Как долго можно помнить в деталях яркие сны? Неделю? Месяц? Год? Или они периодически, ни с того ни с сего, всплывают в голове, обрывая посторонние мысли, глуша действительность, твёрдо напоминая о себе? Сколько их – много? Мало? Один? Какие они – страшные, мечтательные, приятные или замечательно-пошлые? Последние, по нашему мальчишечьему разумению, дарят неземное наслаждение, и в них хочется возвращаться, не зная, как отыскать дорогу, что для этого нужно – вспомнить об объекте обожания, а то и посмотреть «это самое» на ночь, хе-хе?
Я помню хорошо только один яркий сон – не из разряда замечательно-пошлых, признаюсь, иногда отрывками блудящих в извилинах мозга, встающих стоп-кадрами перед глазами – хоть в эротический журнал посылай, если б можно было сфотографировать, чтобы картинка обрела вещественность в форме фотографии. Фотографии, желательно, высокого качества, дабы всё можно было рассмотреть, не так ли? Мой единственный запавший в память яркий сон – страшный и одновременно ценный. Трудно объяснить его ценность кому-то ещё. Сну лет двенадцать – вдруг, от такой информации он обретёт немного ценности и для вас, как сроком выдержки ценится вино. До первого замечательно-пошлого  - ого-го, ещё лет пять.
Весомо сон этот вжился в воспоминания – зимой был, холодной, с короткими днями и длинными, мазутно-чёрными ночами, вопреки раскинувшемуся снегу. Я не боялся, семилетний, темноты – наоборот, считал – чем ночь непрогляднее, тем слаще спать, укутавшись от мороза, пробравшегося в квартиру через прорехи в оконных рамах и через щель внизу стены, около стола, за которым я люблю писать (с шести лет страдаю писаниной). Зимой сижу за ним в старых, штопаных, вдвое, а то, может, и втрое старших, нежели сам, вязаных безразмерных носках. В них ногам тёпленько. Одев их зимой, в гостях у бабушки с дедушкой – именно у них мне приснился сон – кричал: «Не достанешь теперь, мороз – красный нос!» И улыбался, когда бабушка смеялась, а дед поощрял: «От молодец!». И мороз правда становился не страшен, терял напор – тепло от ног ползло по всему телу. Помню, упросил деда починить старый зелёный электрический обогреватель, маленький, поднимающий температуру воздуха встроенным внутрь корпуса вентилятором. Не столько он грел, сколько мне нравилось его лёгкое, не отвлекающее, доброе тарахтение. Обогреватель был с подсветкой, и я, ночами, когда и любимое его тарахтение не способно склонить ко сну, садился перед ним и рассматривал его незамысловатое внутренне устройство, следил, как крутится вентилятор, пока меня случайно не замечали и шугали ложиться спать. А я после опять неслышно поднимался и устраивался рядом с «говорящей печкой» (так окрестили обогреватель), освещавшей жёлтым огоньком ковёр и лакированную мебель поблизости. С расстояния казалось, что не огонёк в печке включен, а мерно пощёлкивают горящие дрова. Уютно было.
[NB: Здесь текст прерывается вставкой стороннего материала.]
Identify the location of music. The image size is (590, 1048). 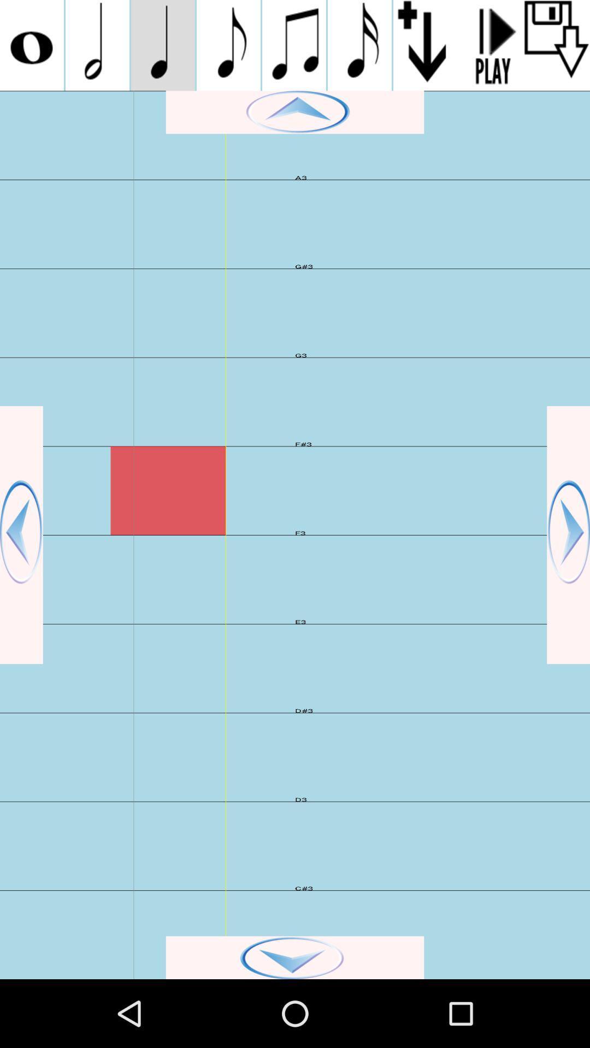
(490, 45).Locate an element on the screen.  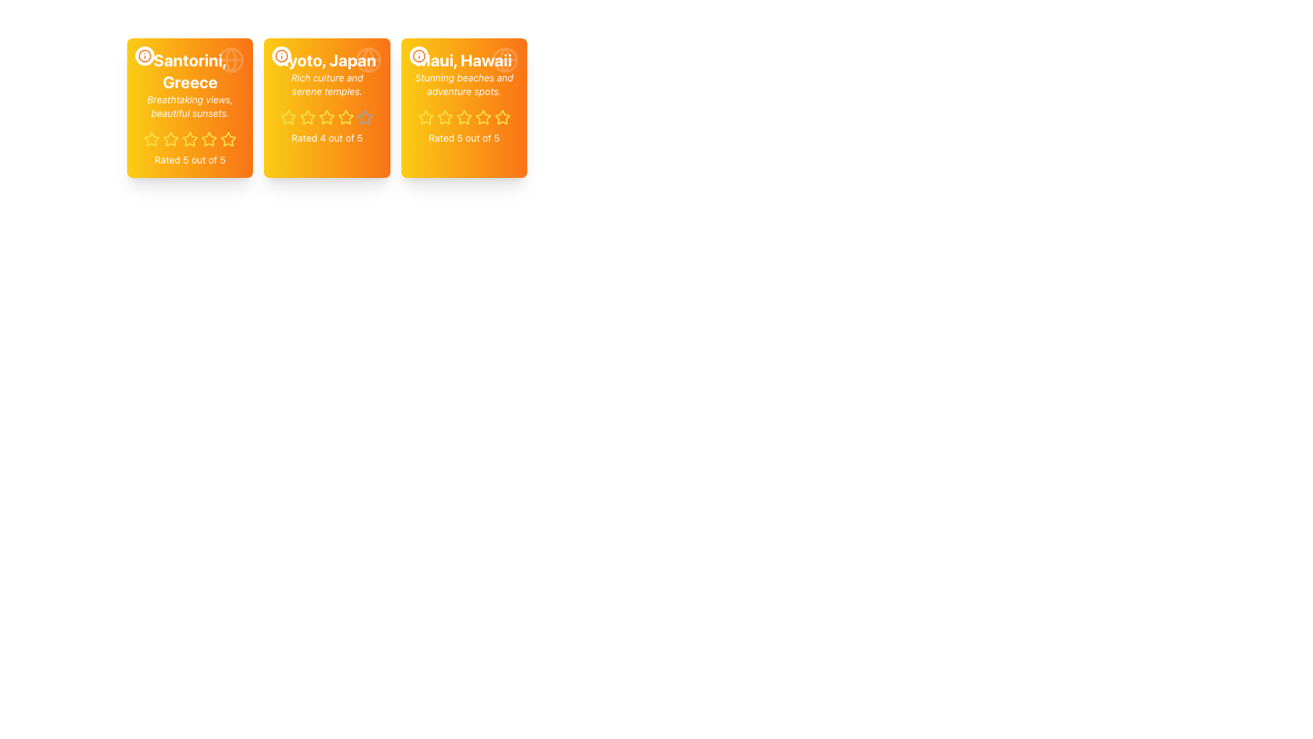
the circle graphical element within the 'info' icon located at the top-left of the card labeled 'Kyoto, Japan', which serves as a centerpiece of the button interface is located at coordinates (281, 55).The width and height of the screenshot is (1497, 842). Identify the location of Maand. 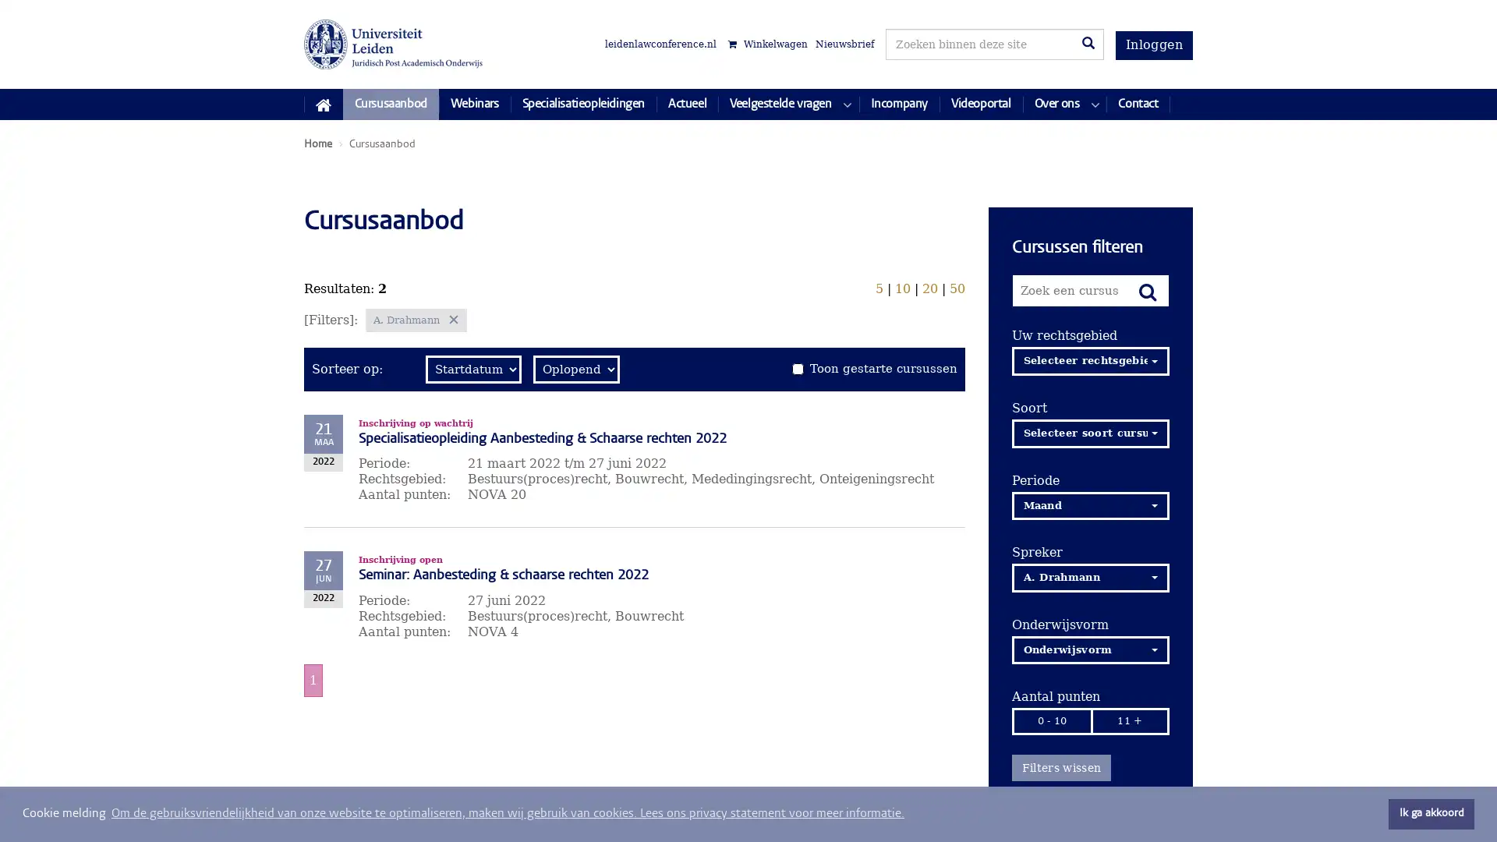
(1089, 505).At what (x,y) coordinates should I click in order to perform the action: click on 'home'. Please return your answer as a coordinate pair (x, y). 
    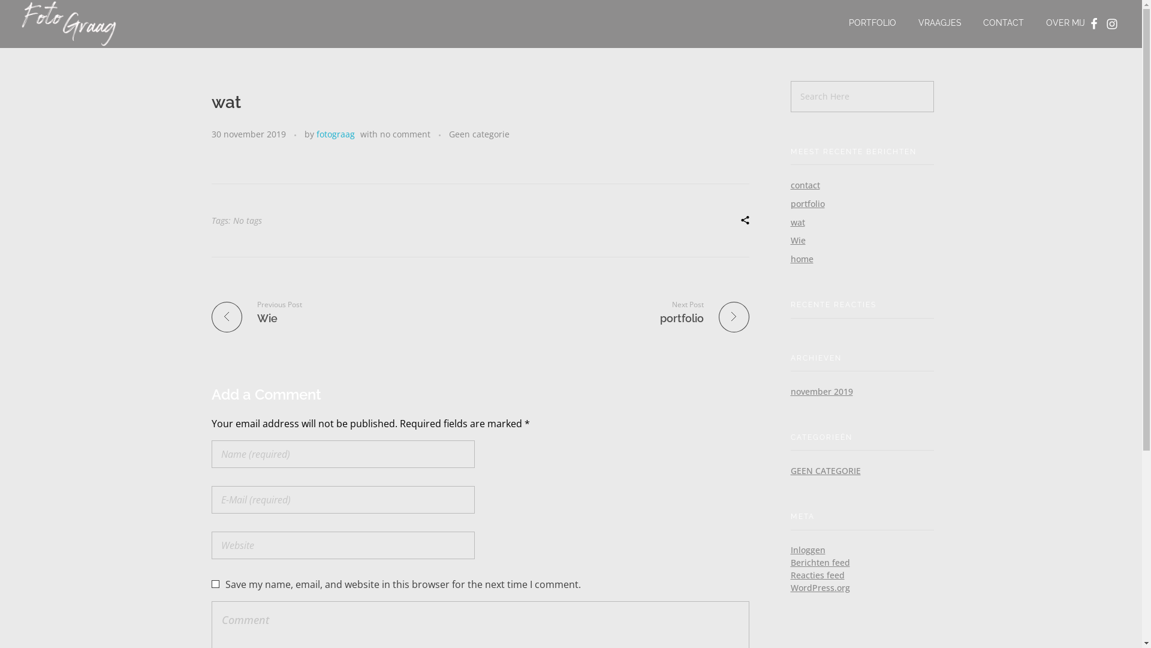
    Looking at the image, I should click on (802, 258).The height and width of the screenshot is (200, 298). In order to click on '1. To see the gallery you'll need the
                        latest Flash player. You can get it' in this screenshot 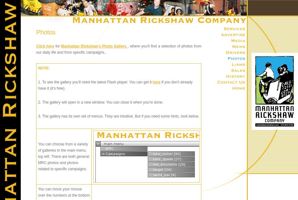, I will do `click(38, 82)`.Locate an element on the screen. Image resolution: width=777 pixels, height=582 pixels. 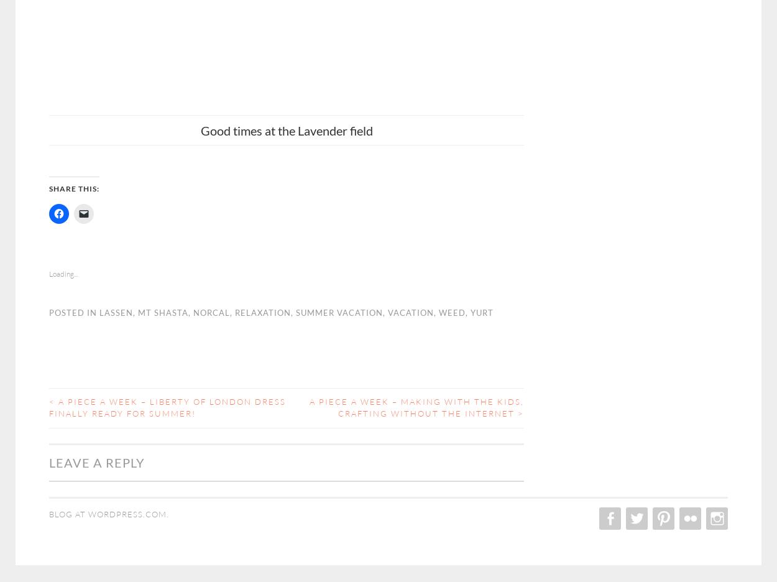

Так вот, сильно я обрадовался, что дед, провозившись день напролёт, реанимировал сокровенного ночного приятеля,  всегда деловито тарахтящего, потому что заснул без лишних проволочек – обычно же часто вступал в конфронтацию, когда гнали в постель. Глаза под аккомпанемент «печки» слипались быстрее, чем под поведываемую кем-то шёпотом историю – это тоже была редкость, пусть я и часто просил взрослых на ночь что-то рассказать.
Тот страшный сон посетил без предупреждения,  втянув в парк «Алые паруса» - наилучшее место для прогулок в ту пору. Тем больше пугало – в «Алых парусах» для меня не водилось плохое, гадкое, хитрое, а только весёлое, малость молчаливое, а ещё родное. Можно было часами вместе с кем-то из родителей ходить  по парку, наплевав на всякие аттракционы, и просто смотреть то туда, то сюда – округа всегда интересна, всегда есть новизна, уже в том, что в прошлый раз, например, в листве деревьев щебетали другие птички, а катающий малышей поезд стоял ближе к выходу из загона, огороженного хилой проволокой и ржавыми воротцами (через несколько лет воронежские вандалы разнесли тут всё, слабо потешив гнилые душонки).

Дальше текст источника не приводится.